__Written problem A__. From the court opinion, copy word for word the passage starting with "The underlying facts" and going on through "Plaintiff Garrick Lau.".
__Written problem B__. Write a continuation of the court opinion, picking up after its final sentence.

__Text segment__.
begin
DERRICK K. WATSON, District Judge.
This lawsuit arises from allegations that Plaintiffs had for some time parked their wheelchair-accessible van in designated guest parking spots without repercussion, even though condominium residents, like Plaintiffs, were prohibited from doing so pursuant to Defendants' parking regulations. When Defendants eventually towed Plaintiffs' van and refused to grant Plaintiffs an accommodation to resume parking in the guest parking area, Plaintiffs brought this action under the Fair Housing Amendments Act of 1988 (FHAA), 42 U.S.C. Section 3601 et seq., seeking compensatory and injunctive relief.
Defendants have now moved for summary judgment (Dkt. No. 68) on the basis that Plaintiffs' request for injunctive relief is moot because Defendants have formally granted Plaintiffs permission to park in guest parking, and Plaintiffs' claims for damages should be dismissed because Plaintiffs have not supported their claims with evidence. For the reasons explained below, Plaintiffs' claim for prospective injunctive relief is moot, but a jury trial is warranted on the sole issue of Plaintiffs' damages for emotional distress. Accordingly, Defendants' motion is GRANTED IN PART AND DENIED IN PART.
The underlying facts in this case are largely undisputed. Plaintiffs Wilson and Mabel Lau own two units at the Honolulu Park Place condominiums (HPP), where they live with their adult son, Plaintiff Garrick Lau.
end
__Data shown__.
begin
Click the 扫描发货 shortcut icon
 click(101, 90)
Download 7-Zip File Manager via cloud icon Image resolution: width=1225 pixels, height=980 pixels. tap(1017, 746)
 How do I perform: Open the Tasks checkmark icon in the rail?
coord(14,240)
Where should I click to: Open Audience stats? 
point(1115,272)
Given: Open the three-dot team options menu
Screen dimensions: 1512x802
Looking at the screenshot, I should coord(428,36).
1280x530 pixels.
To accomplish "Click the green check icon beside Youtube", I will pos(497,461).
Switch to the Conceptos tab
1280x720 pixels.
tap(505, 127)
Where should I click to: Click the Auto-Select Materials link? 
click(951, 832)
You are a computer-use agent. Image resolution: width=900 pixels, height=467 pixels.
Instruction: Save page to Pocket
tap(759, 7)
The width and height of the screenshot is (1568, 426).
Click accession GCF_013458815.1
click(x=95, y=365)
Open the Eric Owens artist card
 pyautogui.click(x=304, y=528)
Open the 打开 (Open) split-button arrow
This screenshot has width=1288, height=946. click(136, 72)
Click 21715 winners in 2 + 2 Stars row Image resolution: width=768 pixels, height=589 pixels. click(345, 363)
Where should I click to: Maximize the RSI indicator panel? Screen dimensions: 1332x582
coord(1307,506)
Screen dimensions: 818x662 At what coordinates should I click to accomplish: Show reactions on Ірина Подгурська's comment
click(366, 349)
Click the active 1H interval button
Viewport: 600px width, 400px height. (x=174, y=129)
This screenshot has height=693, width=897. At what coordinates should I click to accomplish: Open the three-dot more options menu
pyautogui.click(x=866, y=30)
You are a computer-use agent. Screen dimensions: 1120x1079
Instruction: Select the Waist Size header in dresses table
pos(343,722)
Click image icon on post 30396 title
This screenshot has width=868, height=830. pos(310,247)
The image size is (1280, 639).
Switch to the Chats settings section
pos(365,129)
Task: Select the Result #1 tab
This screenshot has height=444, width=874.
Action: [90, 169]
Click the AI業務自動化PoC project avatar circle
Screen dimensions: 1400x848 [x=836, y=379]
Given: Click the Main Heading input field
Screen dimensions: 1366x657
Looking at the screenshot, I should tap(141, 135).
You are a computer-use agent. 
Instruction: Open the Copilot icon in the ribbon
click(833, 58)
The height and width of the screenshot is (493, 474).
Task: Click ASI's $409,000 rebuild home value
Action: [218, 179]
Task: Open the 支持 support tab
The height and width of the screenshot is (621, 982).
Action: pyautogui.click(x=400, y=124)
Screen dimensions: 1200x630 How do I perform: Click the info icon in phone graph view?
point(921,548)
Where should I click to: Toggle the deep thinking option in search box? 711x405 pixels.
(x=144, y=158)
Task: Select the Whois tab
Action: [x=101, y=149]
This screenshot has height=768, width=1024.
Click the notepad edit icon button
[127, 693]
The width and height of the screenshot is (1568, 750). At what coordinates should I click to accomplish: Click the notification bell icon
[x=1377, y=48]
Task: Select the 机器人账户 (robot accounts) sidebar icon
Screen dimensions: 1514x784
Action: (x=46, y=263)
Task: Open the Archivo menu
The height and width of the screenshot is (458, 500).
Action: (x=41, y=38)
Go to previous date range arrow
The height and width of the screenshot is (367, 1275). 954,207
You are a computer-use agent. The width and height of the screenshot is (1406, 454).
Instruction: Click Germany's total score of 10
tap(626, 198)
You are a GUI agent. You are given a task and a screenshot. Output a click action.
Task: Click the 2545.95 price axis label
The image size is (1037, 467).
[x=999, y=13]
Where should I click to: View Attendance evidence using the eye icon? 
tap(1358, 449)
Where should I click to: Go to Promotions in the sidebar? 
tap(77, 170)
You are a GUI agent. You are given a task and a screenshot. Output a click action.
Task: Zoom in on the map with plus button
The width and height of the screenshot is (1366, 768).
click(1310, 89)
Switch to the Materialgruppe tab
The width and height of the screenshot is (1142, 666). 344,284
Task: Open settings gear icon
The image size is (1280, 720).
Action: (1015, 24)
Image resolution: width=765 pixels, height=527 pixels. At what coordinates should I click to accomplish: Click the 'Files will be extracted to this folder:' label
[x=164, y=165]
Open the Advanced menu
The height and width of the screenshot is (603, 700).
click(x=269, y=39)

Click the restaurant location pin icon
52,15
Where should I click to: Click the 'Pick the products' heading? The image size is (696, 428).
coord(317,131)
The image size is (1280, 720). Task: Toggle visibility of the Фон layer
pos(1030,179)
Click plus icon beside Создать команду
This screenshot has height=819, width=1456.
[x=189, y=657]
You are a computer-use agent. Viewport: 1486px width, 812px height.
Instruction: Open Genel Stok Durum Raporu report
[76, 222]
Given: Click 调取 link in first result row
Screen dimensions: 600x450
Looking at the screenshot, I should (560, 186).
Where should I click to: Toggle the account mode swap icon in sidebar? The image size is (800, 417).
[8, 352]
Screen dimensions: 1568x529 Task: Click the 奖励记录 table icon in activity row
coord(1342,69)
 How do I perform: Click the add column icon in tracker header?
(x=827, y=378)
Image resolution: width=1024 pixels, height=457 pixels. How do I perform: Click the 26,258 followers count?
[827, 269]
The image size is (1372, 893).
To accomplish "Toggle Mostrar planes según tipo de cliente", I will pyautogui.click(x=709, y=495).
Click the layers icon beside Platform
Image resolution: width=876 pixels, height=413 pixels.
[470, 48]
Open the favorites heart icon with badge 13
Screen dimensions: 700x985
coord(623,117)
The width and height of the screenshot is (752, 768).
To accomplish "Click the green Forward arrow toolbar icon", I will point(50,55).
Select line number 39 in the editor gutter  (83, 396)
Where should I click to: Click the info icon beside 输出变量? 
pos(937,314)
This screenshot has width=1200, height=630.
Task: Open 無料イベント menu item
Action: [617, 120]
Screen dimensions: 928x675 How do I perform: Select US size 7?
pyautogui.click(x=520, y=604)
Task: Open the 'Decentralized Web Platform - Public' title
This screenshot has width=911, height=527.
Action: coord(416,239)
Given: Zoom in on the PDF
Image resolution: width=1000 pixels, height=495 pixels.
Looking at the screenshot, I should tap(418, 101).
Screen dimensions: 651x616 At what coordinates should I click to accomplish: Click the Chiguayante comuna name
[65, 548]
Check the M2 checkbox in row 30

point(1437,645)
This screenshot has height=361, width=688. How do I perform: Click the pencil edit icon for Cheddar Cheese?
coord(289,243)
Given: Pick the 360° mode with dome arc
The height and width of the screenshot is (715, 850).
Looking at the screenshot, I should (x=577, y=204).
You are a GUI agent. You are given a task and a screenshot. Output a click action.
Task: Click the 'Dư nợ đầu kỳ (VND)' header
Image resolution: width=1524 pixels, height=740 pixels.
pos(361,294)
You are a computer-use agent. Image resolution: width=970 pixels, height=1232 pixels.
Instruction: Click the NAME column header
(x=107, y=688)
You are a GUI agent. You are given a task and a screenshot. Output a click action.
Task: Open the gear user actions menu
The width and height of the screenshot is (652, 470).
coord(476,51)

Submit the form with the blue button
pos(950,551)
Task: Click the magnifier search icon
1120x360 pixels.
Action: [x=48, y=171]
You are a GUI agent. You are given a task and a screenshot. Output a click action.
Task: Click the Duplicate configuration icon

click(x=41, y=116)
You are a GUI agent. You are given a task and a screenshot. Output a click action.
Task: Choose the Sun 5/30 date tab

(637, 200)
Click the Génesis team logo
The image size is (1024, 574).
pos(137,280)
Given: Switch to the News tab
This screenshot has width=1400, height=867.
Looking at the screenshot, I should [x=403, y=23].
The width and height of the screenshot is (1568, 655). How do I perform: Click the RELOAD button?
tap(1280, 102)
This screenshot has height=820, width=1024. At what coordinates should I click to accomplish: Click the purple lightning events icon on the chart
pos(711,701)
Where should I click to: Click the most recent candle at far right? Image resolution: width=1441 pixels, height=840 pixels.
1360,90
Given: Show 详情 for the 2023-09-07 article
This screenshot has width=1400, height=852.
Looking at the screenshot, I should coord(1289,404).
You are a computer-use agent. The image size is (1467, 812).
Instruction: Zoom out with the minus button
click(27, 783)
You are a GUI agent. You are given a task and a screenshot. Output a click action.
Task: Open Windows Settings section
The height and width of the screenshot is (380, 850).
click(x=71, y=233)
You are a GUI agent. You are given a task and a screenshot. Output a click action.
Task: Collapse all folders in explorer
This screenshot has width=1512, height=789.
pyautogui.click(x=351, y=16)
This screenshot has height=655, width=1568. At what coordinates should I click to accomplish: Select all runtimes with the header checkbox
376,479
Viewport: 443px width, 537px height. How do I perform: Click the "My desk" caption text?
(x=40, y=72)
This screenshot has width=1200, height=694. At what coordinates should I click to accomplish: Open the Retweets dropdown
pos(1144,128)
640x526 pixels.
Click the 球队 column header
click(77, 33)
end
__Written answer A__.
The underlying facts in this case are largely undisputed. Plaintiffs Wilson and Mabel Lau own two units at the Honolulu Park Place condominiums (HPP), where they live with their adult son, Plaintiff Garrick Lau.

__Written answer B__.
Residents at HPP have assigned parking spaces near their respective units.
Notwithstanding HPP's guest parking policy, it is undisputed that, for some time, the Laus regularly parked in HPP's dedicated guest parking area without consequence.
Wilson subsequently sent a letter to the HPP President and Board of Directors (Board) on August 1, 2017.
On August 23, 2017, the Board denied the Laus' request for an accommodation in a letter issued by counsel.
On May 6, 2019, the Court heard oral argument on Defendants' Motion to Dismiss. Dkt. No. 38. At the hearing, the Laus' counsel represented that it "is the plaintiffs' position that we are not looking for any sort of assigned space on the ground floor, we are not looking for any proprietary interest in any particular space. We want to continue, just like we did for ten years, which is to park if there is an open space."
On July 26, 2019, the HPP AOAO, through counsel, sent a letter to the Laus' counsel, granting Garrick the following parking accommodation:
The Laus later admitted that as of July 26, 2019, Garrick had the non-exclusive right to park in a single guest parking space at HPP,
Summary judgment under Rule 56 is appropriate only when the Court, viewing the record as a whole and in the light most favorable to the nonmoving party, determines that there exists no genuine issue of material fact and that the moving party is entitled to judgment as a matter of law. See Fed.R.Civ.P. 56(a); Celotex Corp. v. Catrett, 477 U.S. 317, 322-24 (1986); Anderson v. Liberty Lobby, Inc., 477 U.S. 242, 248-50 (1986). A genuine issue of material fact exists when "there is sufficient evidence favoring the nonmoving party for a jury to return a verdict for that party." Anderson, 477 U.S. at 249; see Scott v. Harris, 550 U.S. 372, 380 (2007). "[A] complete failure of proof concerning an essential element" of a claim "necessarily renders all other facts immaterial." Celotex, 477 U.S. at 323.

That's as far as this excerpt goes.